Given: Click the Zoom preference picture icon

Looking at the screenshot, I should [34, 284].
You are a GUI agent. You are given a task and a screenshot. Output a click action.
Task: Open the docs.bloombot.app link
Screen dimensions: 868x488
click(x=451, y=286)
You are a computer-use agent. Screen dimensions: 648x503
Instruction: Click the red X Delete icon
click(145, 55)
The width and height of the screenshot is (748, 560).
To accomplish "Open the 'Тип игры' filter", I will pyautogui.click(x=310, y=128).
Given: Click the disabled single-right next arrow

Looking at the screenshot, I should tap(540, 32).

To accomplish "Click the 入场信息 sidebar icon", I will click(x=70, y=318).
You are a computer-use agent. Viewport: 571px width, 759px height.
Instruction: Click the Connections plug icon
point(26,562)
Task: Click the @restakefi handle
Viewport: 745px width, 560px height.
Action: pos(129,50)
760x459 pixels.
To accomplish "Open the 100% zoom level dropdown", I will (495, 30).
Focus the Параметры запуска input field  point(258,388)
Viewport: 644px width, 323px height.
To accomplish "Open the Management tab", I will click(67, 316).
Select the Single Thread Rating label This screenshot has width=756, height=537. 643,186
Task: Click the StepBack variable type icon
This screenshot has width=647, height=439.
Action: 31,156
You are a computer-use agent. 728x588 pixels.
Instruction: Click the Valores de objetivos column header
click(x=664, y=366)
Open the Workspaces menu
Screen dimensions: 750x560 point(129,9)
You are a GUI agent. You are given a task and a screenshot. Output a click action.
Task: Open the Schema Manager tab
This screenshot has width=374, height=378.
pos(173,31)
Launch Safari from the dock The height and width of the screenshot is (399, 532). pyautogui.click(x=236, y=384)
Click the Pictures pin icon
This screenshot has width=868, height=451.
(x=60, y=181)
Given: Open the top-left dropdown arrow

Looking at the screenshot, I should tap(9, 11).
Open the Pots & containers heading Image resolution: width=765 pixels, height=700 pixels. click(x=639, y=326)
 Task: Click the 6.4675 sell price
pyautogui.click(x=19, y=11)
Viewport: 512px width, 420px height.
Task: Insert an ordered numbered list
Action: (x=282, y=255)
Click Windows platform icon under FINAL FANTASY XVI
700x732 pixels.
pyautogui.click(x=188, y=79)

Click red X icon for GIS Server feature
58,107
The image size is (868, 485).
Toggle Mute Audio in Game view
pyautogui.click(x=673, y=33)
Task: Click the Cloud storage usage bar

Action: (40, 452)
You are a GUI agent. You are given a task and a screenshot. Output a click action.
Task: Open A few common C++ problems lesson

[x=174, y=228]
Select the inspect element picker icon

----

**Problem**
Set down precisely the lines above between the line holding "Click the Pictures pin icon" and the line holding "Open the Pots", inclusive, and nothing beyond them.

**The answer**
Click the Pictures pin icon
This screenshot has width=868, height=451.
(x=60, y=181)
Given: Open the top-left dropdown arrow

Looking at the screenshot, I should tap(9, 11).
Open the Pots & containers heading Image resolution: width=765 pixels, height=700 pixels. click(x=639, y=326)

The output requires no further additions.